Lily Klam of First Focus on Children took a look at Project 2025, and what she saw alarms the orgianztion.
Project 2025’s Mandate for Leadership offers a step-by-step plan to radically reduce support for public school children by transferring taxpayer dollars to private schools. The authors use a façade that claims to “empower families to choose among a diverse set of education outcomes.”
The education section of the Mandate reads as if it is designed to exacerbate inequities and make high-quality education and opportunity available exclusively to the wealthy. One of the agenda’s most alarming proposals advocates for giving all parents “the option to direct his or her child’s share of education funding through an education savings account (ESA).” Voucher schemes such as ESAs siphon money from public schools and funnel it to the private education industry. If Project 2025 is enacted, taxpayer dollars will be used to subsidize the private, oftentimes religious, education of wealthy students, at the expense of the nearly 90% of U.S. students who attend public schools.
It’s hard to overstate the destruction that this plan would inflict on the U.S. public education system. Directing each child’s education funding share to an ESA would rob public schools across the country of the funding they need to operate and would force tens of thousands of them to shut down or drastically reduce education services to children. This scenario has already played out in many states that have enacted school voucher and privatization schemes. Executed at the national level, these schemes would radically exacerbate existing inequities, cause extreme teacher shortages and layoffs, and create huge disparities in access to a quality education.
Imposing universal vouchers would also raise serious concerns about accountability. Private schools have no requirements for serving students with disabilities, are exempt from ensuring students meet grade-level academic requirements, and can reject students as they please, including for reasons such as their sexual orientation.
The lack of enforcement of curriculum standards for private schools and homeschool environments has allowed the existence of groups such as the “Nazi homeschool group,” where nearly 2,500 subscribers were given home school lesson plans and writing assignments based on the teachings of Adolf Hitler. Project 2025 would expand this lack of accountability and drastically reduce oversight of public schools.

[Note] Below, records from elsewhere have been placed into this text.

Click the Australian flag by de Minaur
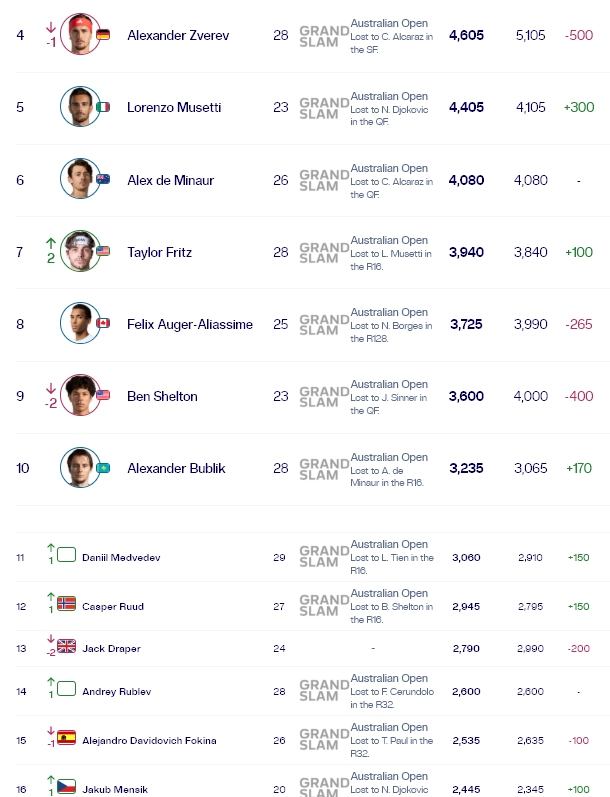610x797 pixels. [103, 179]
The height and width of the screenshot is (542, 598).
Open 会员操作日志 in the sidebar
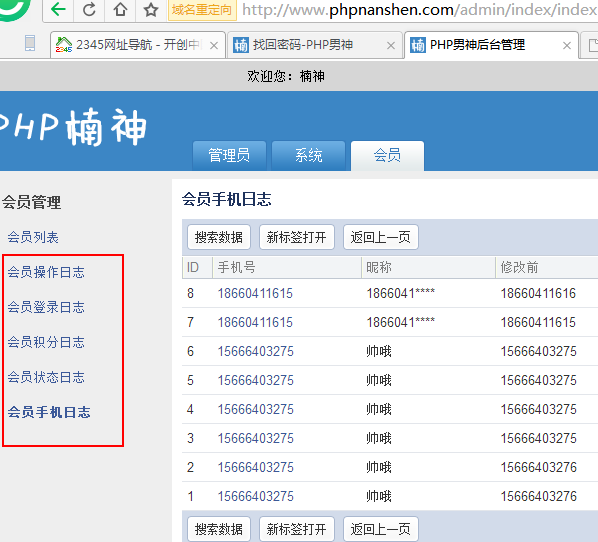(46, 272)
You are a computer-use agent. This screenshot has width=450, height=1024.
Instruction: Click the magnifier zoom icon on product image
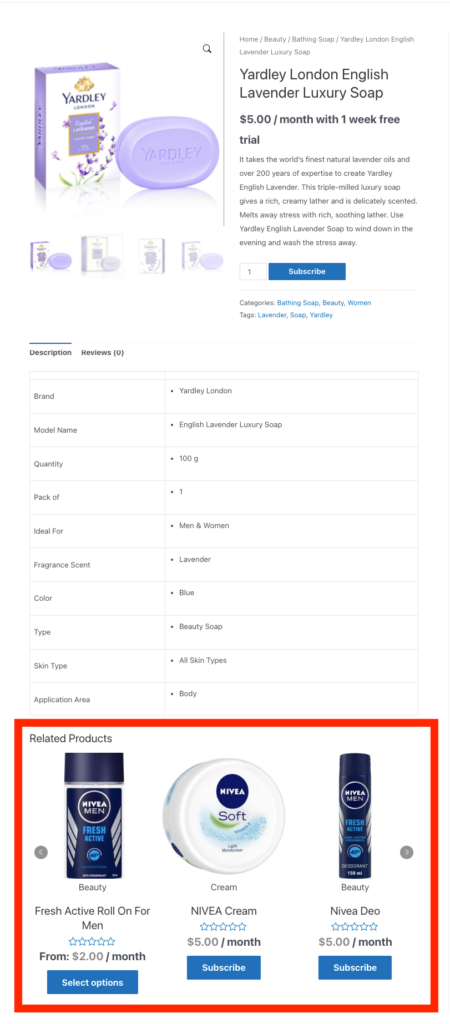click(x=207, y=49)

In the education section, Project 2025 authors lay out their plan to “model” countrywide school choice initiatives on states like Arizona and Florida, where the expansion of vouchers has gutted accountability and encouraged deep levels of tax fraud. In Arizona, taxpayer-funded school vouchers have been used for ski passes, golf equipment, and lessons on how to drive a luxury car that cost more than $800 per session. In Florida, taxpayer dollars set aside for school vouchers have paid for kayaks and Disney tickets. Accountability has been virtually non-existent in these programs, allowing fraudulent use of vouchers at the expense of public school funding.